WHAT YOU WILL DO
Your job is to give again, exactly and with no additions, the lines in the records below from the one with "At what coordinates" through the one with "You are a computer-use", both included. Omit the pictures.

[Opening DATA SHOWN section]

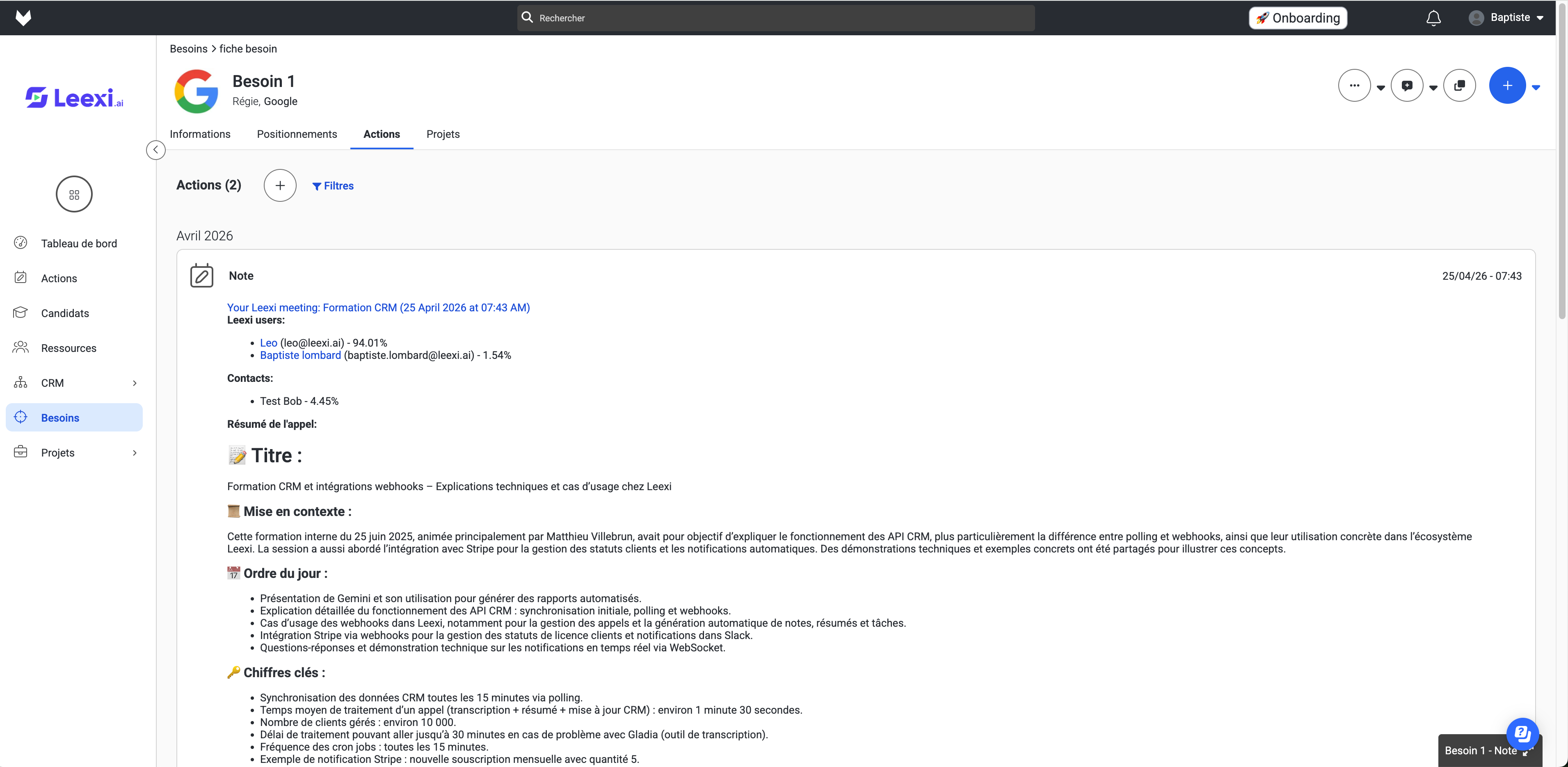Focus the Rechercher search field
1568x767 pixels.
click(x=775, y=18)
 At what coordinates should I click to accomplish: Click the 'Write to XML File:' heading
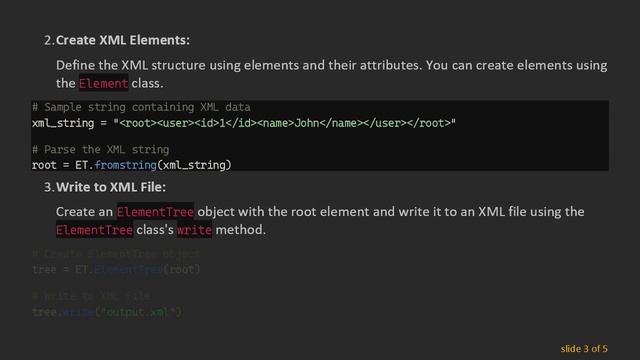(111, 187)
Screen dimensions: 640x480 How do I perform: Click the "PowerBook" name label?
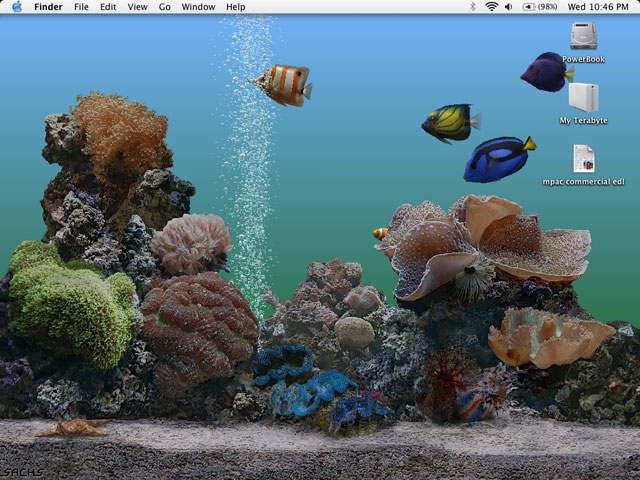[x=584, y=60]
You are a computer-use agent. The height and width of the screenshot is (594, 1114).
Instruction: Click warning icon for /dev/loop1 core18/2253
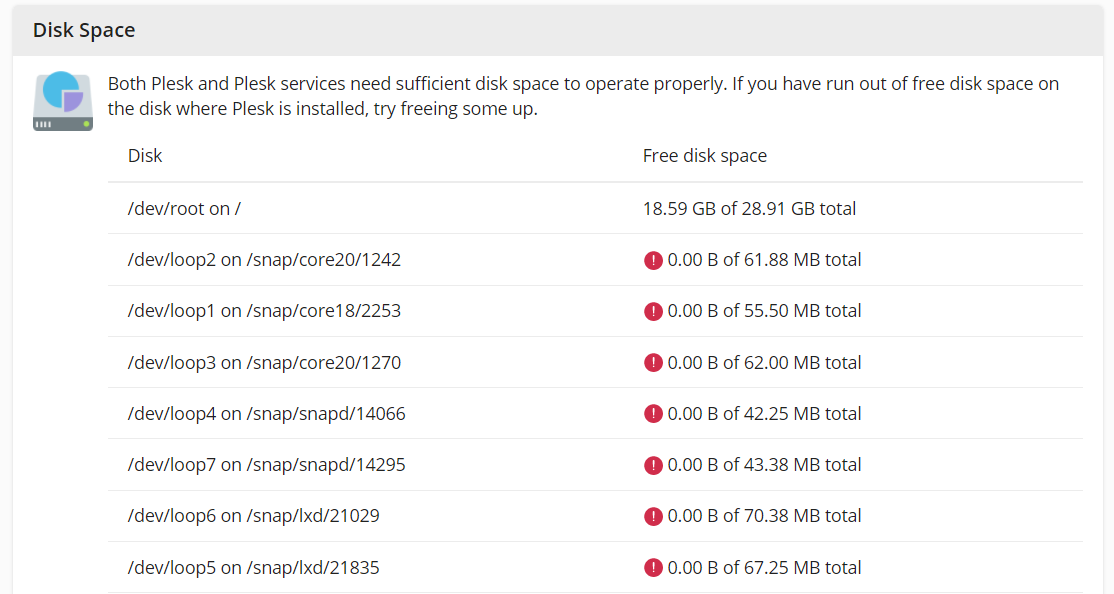pos(653,311)
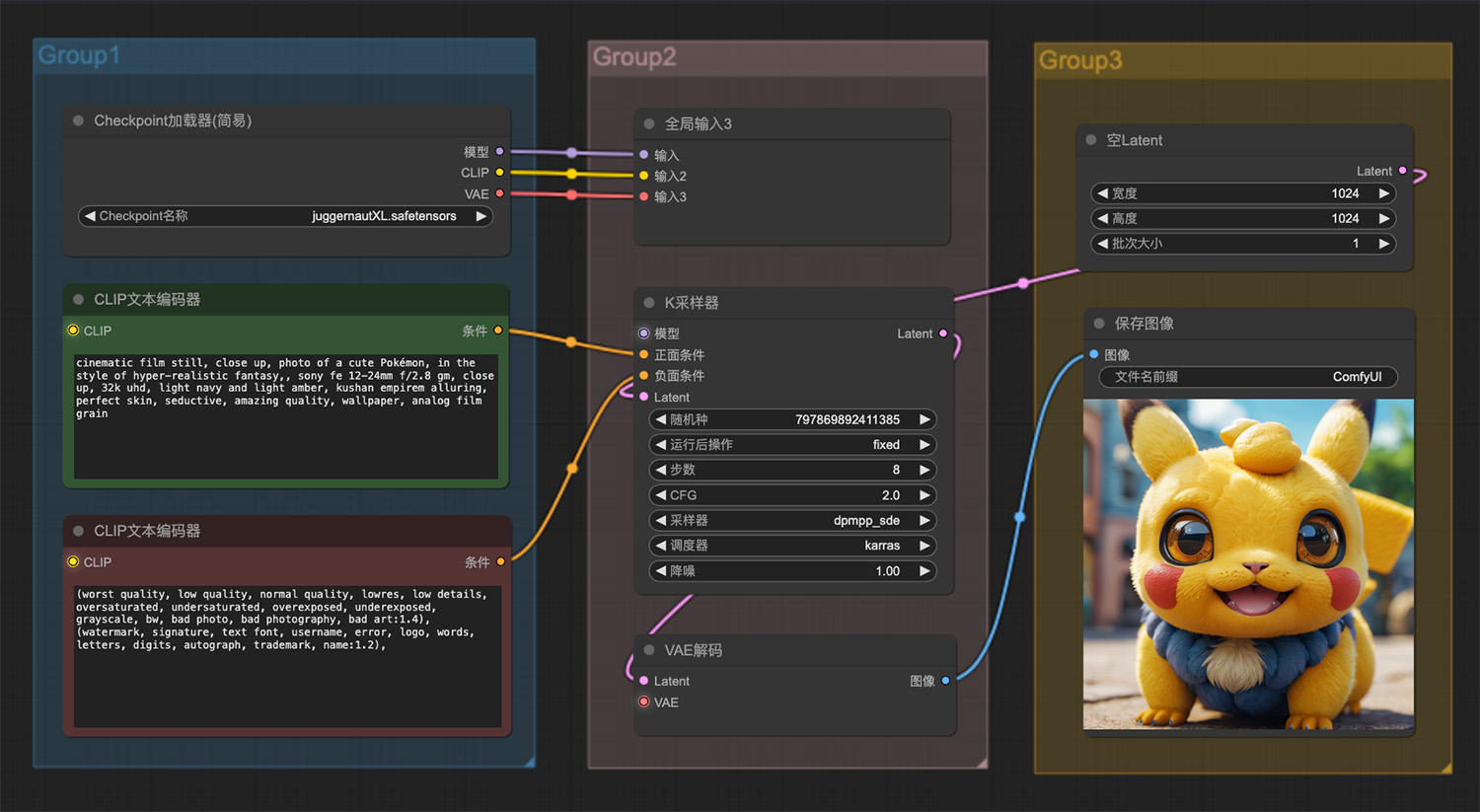Viewport: 1480px width, 812px height.
Task: Open the 调度器 karras selector
Action: (x=792, y=546)
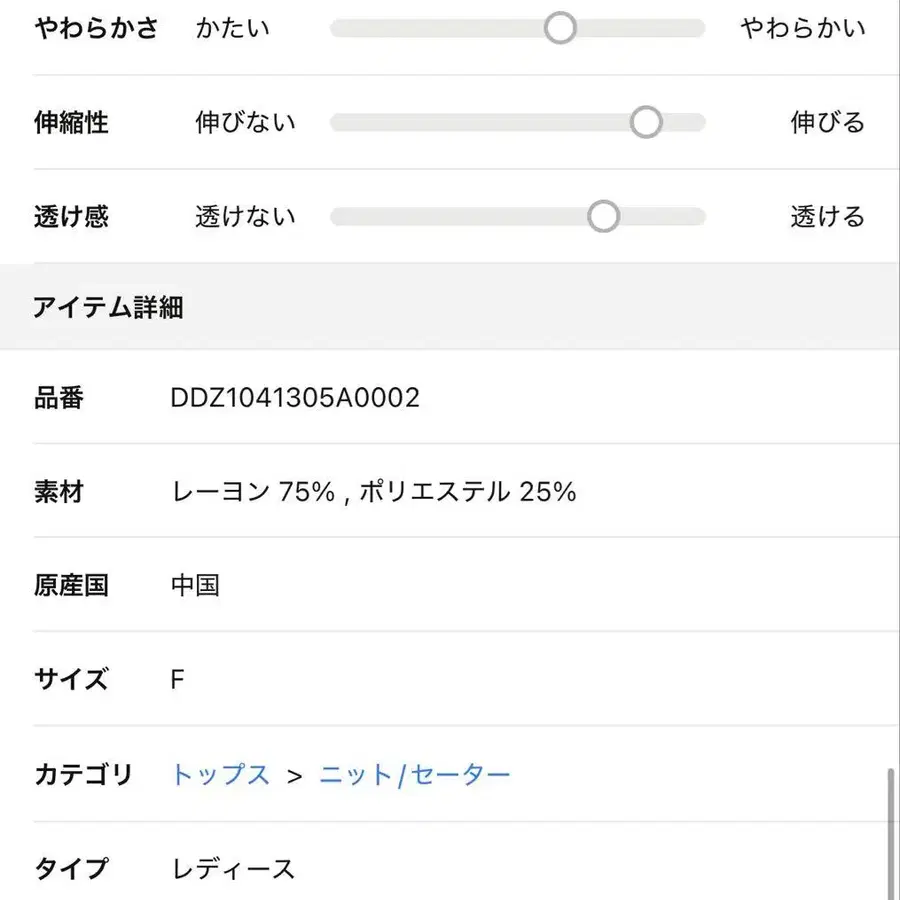The image size is (900, 900).
Task: Click the size value F
Action: point(177,680)
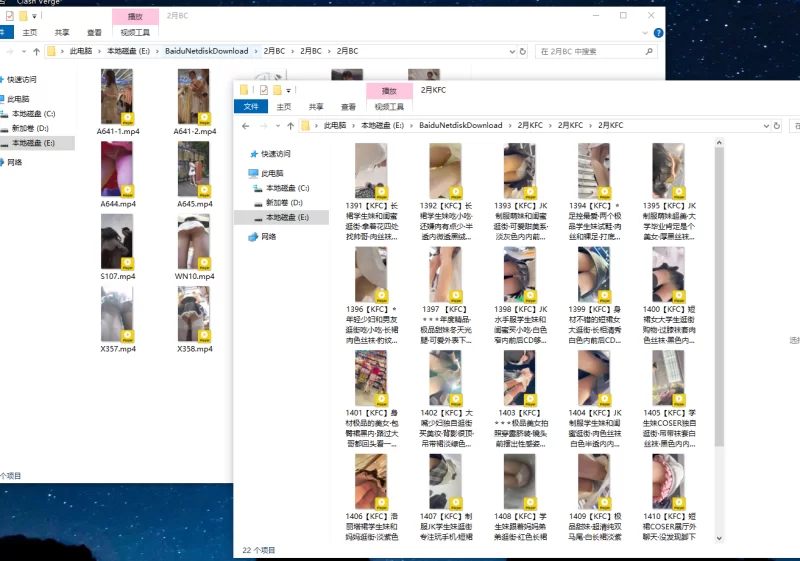Switch to the 共享 tab in the 2月BC window
This screenshot has height=561, width=800.
[62, 32]
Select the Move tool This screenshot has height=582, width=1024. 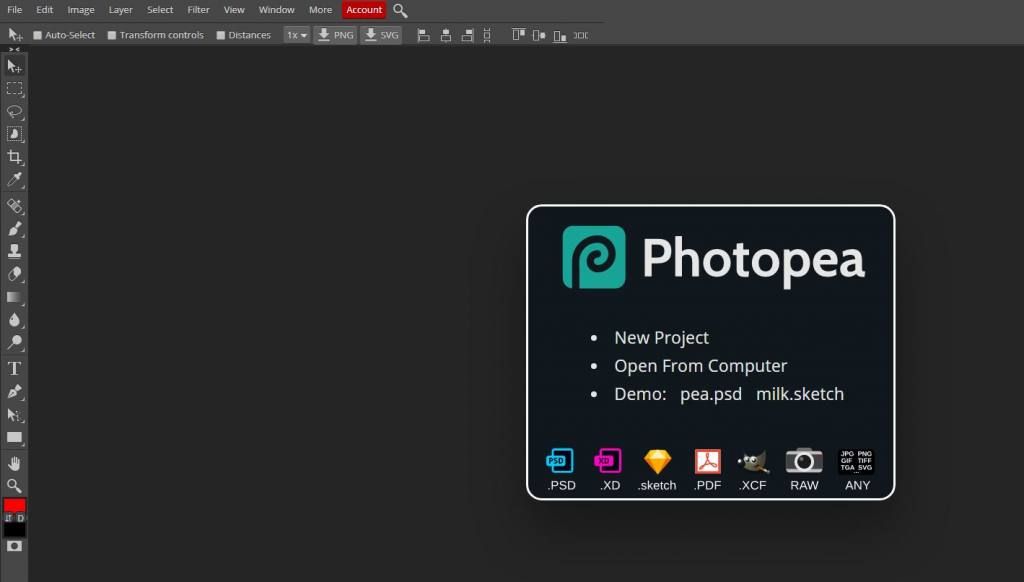(x=14, y=66)
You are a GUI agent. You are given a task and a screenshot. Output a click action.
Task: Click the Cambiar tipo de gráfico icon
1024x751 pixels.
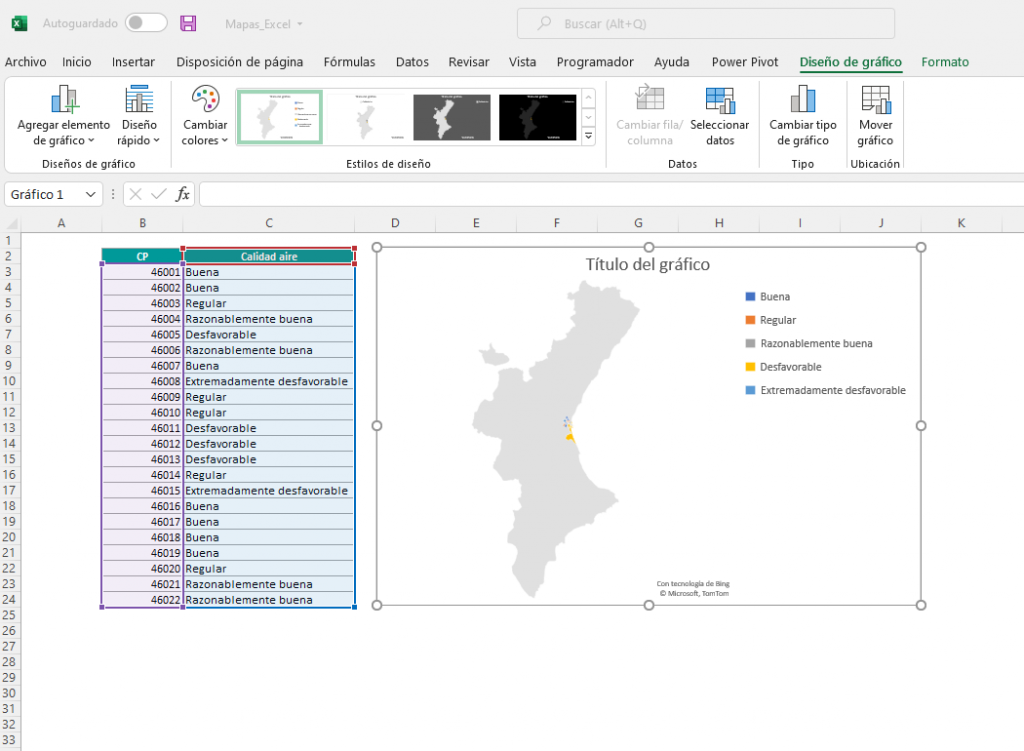coord(802,99)
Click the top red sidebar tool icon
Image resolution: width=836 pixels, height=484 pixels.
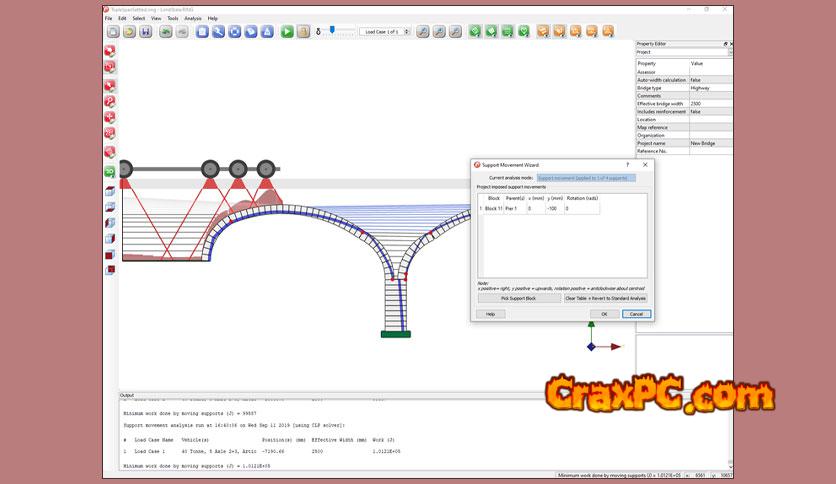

[Closing DATA SHOWN section]

ANSWER AREA
 At what coordinates should I click to accomplish: Click the 'Write to XML File:' heading
(111, 187)
Screen dimensions: 640x480 How do I perform: Click the "PowerBook" name label?
[x=584, y=60]
You are a computer-use agent. The height and width of the screenshot is (594, 1114).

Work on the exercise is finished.